Со всем этим можно только согласиться. Но когда тот же земец говорит, что «земство, придерживаясь принципа равноправности всех сословий, не имеет возможности сделать существенные облегчения для крестьян в платеже земских повинностей» (там же, стр. 18), то тут приходится только руками развести: неужели «принцип равноправности всех сословий» в каком-нибудь, отношении враждебен, напр., принципу подоходно-прогрессивного налога? Нужно, кроме того, не забывать, что крестьянская земля, наперекор «принципу равноправия всех сословий» несет на себе, помимо земских, несравненно больше налогов, чем частно-владельческая. Да и вообще, вряд ли основательно приносить в жертву слишком абсолютно и абстрактно понимаемому «принципу равноправности» (не фиговый ли это лист?) – реальные интересы крестьянской бедноты. Мы, впрочем, не сомневаемся, что в рассматриваемом вопросе доминирующая роль принадлежит не голому правовому принципу, да еще в несколько «метафизическом» толковании, но реальным интересам крупного землевладения, совершенно не пропорционально представленным в земских учреждениях. Было бы в самом деле непростительной наивностью со стороны публициста требовать, чтобы преобладающие в земстве крупные землевладельцы усвоили себе раз навсегда самоотверженную практику подоходно-прогрессивного налога или иной налоговой системы, в основе которой лежит буквально понимаемое правило: кому больше дано, с того больше и спрашивается.

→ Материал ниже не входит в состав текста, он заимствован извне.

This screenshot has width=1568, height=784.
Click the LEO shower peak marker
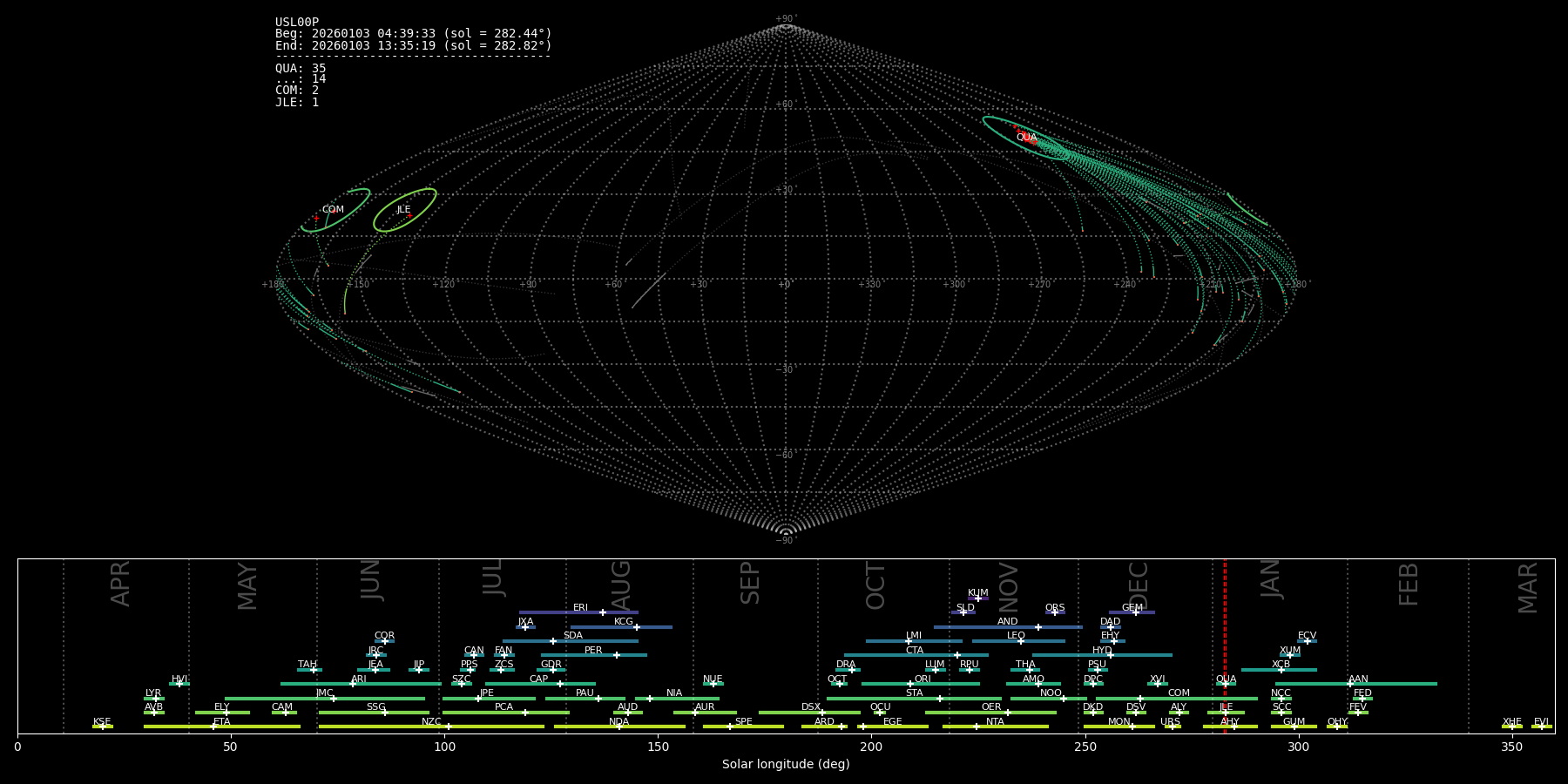click(x=1020, y=641)
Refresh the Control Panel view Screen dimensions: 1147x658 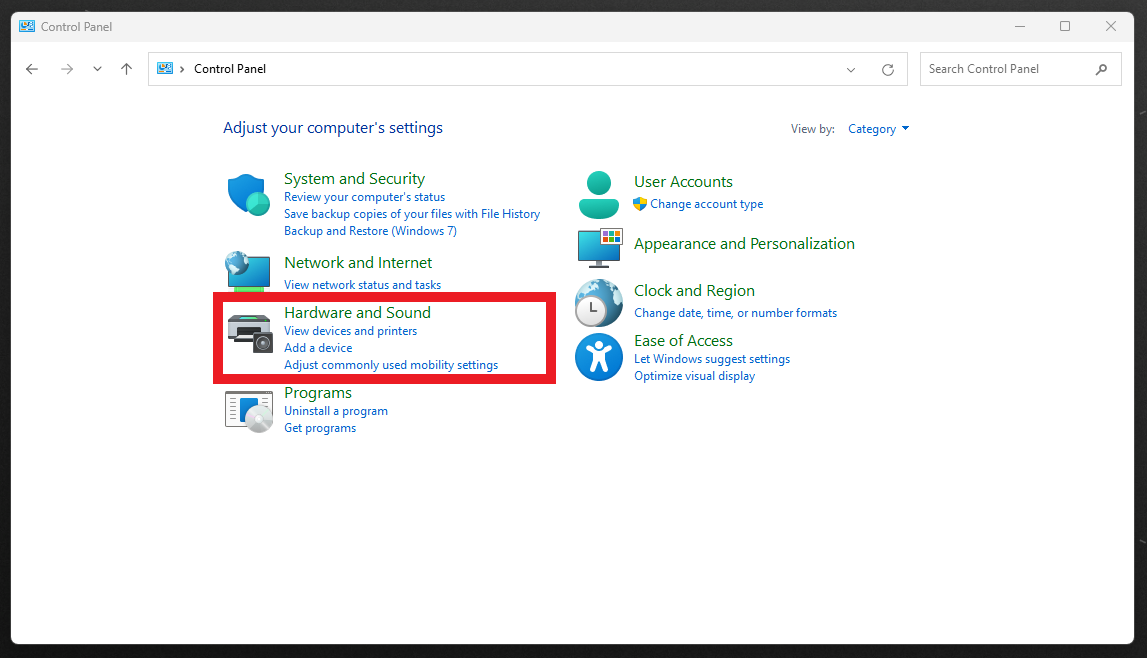click(x=887, y=70)
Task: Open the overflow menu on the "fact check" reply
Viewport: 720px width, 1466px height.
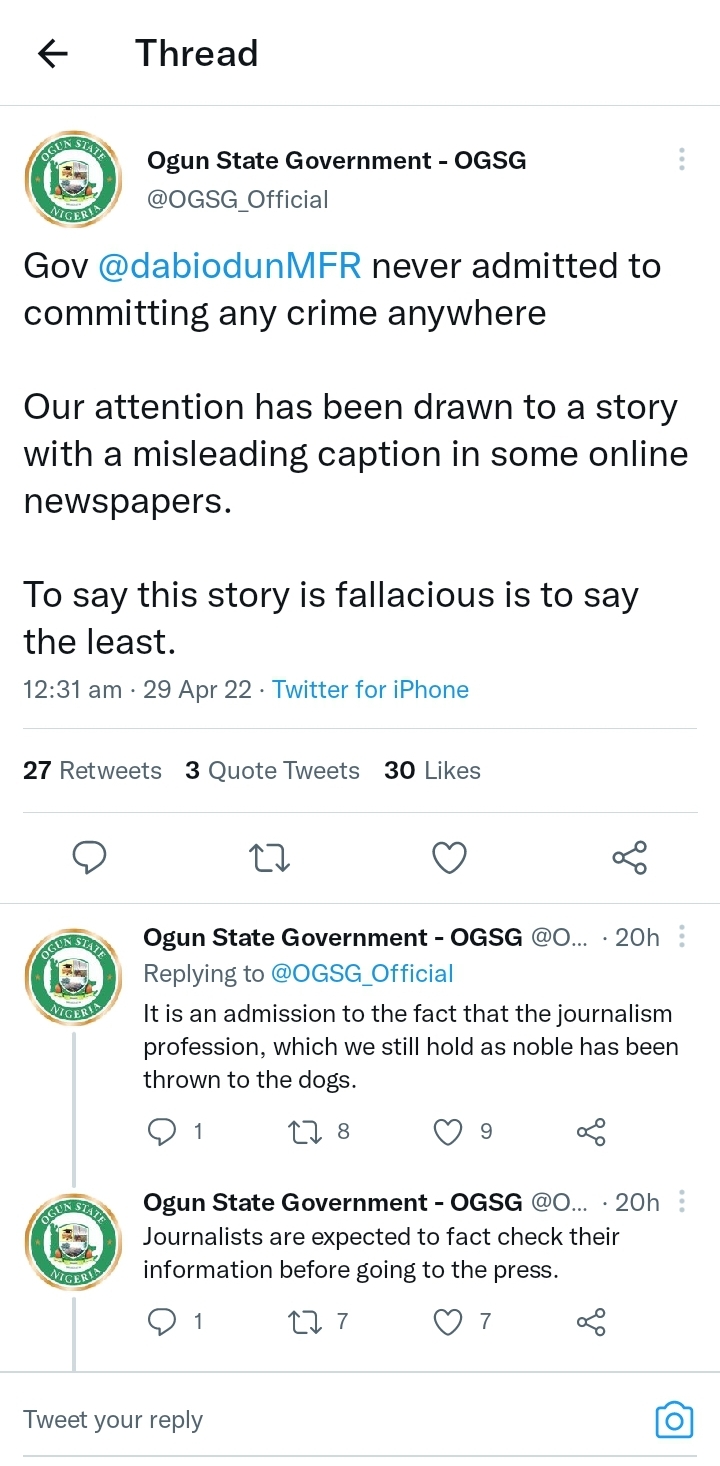Action: pos(682,1202)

Для того, чтобы земство могло высказаться за такого рода систему самообложения (ничуть, повторяем, не подрывающую «принципа равноправности всех сословий», имеющего юридическое, но не экономическое содержание), необходимо, чтобы в нем вполне пропорционально были представлены интересы малоимущих и неимущих народных масс.

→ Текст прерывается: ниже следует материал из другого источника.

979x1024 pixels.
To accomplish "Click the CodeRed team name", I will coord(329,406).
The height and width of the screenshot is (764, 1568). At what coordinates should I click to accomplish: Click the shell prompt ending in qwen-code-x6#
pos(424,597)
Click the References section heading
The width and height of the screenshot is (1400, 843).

На упреки, которые приходится выслушивать земству в неумеренном обложении, защитники земства приводят соображения, которые можно резюмировать следующими словами цитированного выше земского деятеля: «земские гласные, как представители местного самоуправления, являются, вместе с тем, и плательщиками земских сборов и, вследствие этого, прямо заинтересованы в том, чтобы земские налоги были необременительны, так как каждая ассигновка распределяется, между прочим, и на принадлежащее им имущество» (там же, стр. 18). Эти соображения, однако, справедливы только наполовину: ведь беда-то в том и состоит, что те слои, на которые земское обложение (не само по себе, но как дополнение к государственным, волостным и сельским налогам) давит особенно тяжело, представлены в земстве только символически.

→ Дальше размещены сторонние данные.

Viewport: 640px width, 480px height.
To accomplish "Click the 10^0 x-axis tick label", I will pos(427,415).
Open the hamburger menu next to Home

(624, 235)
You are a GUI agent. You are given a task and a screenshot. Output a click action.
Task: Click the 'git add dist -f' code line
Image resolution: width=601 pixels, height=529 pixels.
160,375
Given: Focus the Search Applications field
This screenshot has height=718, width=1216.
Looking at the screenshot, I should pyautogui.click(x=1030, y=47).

Какой же отсюда вывод? Нам кажется, что после сказанного он напрашивается сам собою: широко раскрыть дверь зала земского собрания представителям народных масс – вот в чем должен состоять здоровый корректив к современному состоянию земского самоуправления. Только в таком случае земское обложение станет самообложением, после чего упреки по адресу земства в мотовстве и расточительности будут равносильны упрекам в самообирании, в злостной трате собственного имущества, т.-е. такого рода упрекам, которые в применении к населению целого государства означали бы такую высоту публицистического бреда, до которой не способны, кажется, подниматься даже на многое способные публицисты «Московских Ведомостей»[3].

«Восточное Обозрение» N 285, 23 декабря 1900 г.